**What you are asked to do**
Using the entries that follow, collect the lines where the word "panel" appears.

**Provided data**
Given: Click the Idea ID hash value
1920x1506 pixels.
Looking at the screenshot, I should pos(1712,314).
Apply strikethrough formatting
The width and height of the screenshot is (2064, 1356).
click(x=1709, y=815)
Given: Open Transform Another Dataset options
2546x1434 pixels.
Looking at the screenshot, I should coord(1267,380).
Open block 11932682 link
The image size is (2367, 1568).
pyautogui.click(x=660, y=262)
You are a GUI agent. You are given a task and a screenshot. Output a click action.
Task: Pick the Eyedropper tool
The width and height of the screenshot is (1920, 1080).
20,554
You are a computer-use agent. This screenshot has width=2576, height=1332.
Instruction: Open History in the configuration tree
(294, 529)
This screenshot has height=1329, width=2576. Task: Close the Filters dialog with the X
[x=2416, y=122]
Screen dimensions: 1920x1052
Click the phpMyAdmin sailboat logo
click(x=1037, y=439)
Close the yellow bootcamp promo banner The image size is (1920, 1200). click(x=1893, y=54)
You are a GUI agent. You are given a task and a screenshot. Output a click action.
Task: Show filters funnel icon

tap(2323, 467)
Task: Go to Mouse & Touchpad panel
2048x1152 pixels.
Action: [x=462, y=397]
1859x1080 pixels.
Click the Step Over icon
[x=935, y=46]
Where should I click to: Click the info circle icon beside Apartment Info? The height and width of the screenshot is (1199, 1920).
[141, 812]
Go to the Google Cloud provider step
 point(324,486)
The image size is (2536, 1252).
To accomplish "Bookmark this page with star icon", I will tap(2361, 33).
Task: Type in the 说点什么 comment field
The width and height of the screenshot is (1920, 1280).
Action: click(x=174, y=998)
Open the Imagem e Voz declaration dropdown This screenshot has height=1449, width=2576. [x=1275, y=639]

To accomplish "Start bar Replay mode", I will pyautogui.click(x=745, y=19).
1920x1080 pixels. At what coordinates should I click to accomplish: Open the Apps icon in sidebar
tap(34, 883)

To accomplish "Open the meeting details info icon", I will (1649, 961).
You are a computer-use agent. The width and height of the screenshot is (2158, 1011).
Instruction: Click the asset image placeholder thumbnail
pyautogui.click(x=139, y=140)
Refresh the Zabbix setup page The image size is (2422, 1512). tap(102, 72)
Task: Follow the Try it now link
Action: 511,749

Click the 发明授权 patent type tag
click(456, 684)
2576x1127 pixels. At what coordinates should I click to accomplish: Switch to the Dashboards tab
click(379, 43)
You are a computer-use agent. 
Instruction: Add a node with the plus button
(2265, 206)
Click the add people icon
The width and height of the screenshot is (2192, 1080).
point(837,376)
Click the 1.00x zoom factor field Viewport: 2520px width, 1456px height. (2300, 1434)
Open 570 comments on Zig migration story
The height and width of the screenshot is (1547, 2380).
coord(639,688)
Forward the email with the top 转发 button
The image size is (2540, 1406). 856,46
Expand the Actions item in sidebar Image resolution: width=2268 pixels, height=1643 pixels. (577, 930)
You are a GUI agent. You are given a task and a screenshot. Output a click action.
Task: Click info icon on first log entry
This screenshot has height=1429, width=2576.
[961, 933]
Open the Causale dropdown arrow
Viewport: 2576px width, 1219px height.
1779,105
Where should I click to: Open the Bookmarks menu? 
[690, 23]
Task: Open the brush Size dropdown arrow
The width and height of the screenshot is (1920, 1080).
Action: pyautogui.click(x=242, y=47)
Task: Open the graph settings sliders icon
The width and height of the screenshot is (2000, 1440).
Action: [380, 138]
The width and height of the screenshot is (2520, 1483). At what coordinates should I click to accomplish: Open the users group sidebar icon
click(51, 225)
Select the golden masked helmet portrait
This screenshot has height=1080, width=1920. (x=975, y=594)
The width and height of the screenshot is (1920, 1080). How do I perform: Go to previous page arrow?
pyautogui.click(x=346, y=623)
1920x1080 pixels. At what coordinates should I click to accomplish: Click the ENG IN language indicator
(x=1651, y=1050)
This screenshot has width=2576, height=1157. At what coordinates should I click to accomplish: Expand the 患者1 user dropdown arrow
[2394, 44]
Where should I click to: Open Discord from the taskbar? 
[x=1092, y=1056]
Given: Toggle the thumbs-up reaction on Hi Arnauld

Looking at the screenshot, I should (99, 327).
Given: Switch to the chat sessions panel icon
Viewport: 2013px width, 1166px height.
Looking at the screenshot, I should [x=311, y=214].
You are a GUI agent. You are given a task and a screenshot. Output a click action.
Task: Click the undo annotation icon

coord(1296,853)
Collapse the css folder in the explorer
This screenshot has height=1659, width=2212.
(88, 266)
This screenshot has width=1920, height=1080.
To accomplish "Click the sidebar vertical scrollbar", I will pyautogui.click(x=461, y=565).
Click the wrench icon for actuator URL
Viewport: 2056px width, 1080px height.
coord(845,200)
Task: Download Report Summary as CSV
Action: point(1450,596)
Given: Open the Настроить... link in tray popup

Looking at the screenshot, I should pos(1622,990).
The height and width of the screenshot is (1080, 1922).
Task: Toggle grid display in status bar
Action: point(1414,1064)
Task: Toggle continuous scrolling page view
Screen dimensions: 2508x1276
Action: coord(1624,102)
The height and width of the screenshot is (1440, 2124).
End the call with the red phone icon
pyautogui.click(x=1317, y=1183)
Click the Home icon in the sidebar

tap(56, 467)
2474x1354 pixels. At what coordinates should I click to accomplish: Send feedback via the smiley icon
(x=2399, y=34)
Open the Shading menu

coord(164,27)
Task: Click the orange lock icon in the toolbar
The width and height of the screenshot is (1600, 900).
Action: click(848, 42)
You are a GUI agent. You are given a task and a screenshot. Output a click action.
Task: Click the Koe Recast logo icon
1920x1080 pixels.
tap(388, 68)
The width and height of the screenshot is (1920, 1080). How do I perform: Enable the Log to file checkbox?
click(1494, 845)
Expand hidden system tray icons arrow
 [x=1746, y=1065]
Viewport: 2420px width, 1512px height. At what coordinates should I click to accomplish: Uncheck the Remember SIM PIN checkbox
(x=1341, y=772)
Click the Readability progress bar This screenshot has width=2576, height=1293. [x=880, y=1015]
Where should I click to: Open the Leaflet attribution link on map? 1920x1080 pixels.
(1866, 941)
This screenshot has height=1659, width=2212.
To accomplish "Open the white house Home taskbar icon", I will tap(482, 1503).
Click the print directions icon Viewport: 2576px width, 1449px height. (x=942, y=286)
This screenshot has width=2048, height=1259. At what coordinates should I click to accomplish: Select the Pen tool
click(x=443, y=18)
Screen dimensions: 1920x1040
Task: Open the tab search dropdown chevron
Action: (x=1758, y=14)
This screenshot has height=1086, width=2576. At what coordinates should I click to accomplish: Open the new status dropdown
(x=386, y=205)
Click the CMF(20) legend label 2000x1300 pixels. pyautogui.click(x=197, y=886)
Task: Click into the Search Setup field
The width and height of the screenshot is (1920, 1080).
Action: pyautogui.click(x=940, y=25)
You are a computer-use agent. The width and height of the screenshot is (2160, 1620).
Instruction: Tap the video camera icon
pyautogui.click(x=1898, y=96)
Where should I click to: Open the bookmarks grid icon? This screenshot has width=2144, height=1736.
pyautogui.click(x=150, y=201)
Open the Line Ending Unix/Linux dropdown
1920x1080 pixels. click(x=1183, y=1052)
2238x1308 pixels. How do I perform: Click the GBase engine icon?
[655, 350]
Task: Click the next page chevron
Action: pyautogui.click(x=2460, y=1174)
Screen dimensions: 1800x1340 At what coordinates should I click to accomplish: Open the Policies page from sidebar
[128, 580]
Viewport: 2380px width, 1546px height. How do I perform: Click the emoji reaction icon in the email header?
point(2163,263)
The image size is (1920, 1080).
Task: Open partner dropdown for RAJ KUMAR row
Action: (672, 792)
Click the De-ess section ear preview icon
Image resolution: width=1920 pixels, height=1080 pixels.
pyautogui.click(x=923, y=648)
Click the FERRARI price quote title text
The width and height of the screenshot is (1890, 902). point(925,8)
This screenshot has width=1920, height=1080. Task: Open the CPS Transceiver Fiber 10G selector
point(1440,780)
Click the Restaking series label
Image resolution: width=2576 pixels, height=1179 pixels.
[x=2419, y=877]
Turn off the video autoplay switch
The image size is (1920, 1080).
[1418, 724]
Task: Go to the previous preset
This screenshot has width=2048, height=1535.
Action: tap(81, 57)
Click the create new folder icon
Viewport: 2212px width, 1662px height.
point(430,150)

**Solution**
Task: Go to Mouse & Touchpad panel
Given: Switch to the chat sessions panel icon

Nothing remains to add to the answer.